═══ PROVIDED INFORMATION ═══

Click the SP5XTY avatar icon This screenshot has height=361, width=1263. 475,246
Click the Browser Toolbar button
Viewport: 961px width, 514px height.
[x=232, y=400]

═══
═══ PROVIDED INFORMATION ═══

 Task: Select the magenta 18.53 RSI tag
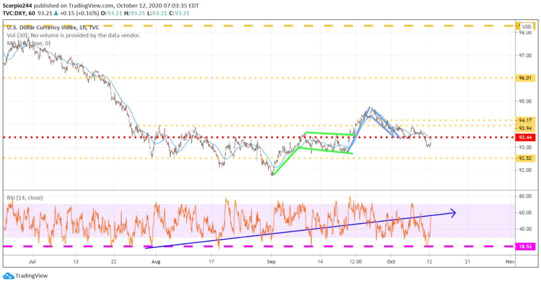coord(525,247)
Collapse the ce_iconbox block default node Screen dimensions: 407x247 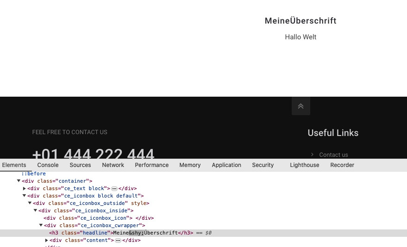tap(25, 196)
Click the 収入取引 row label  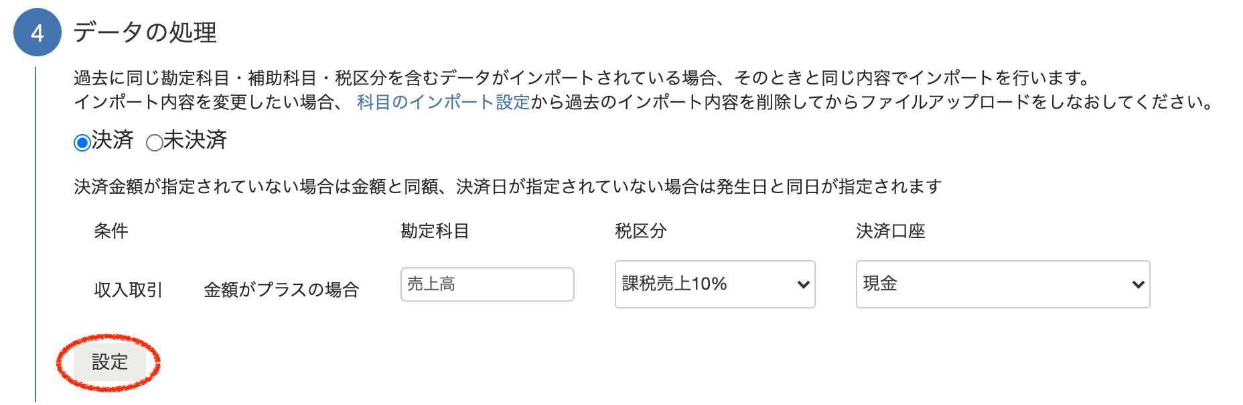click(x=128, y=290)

═══
═══ PROVIDED INFORMATION ═══

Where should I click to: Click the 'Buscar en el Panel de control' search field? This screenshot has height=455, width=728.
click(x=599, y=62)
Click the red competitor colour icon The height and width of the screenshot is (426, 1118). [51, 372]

═══

_TASK PROMPT_: Where the line holding "Where should I" appears in the listing above, start reproducing exactly, and end with the line holding "Click the red".

_TASK SOLUTION_:
Where should I click to: Click the 'Buscar en el Panel de control' search field? This screenshot has height=455, width=728.
click(x=599, y=62)
Click the red competitor colour icon The height and width of the screenshot is (426, 1118). [51, 372]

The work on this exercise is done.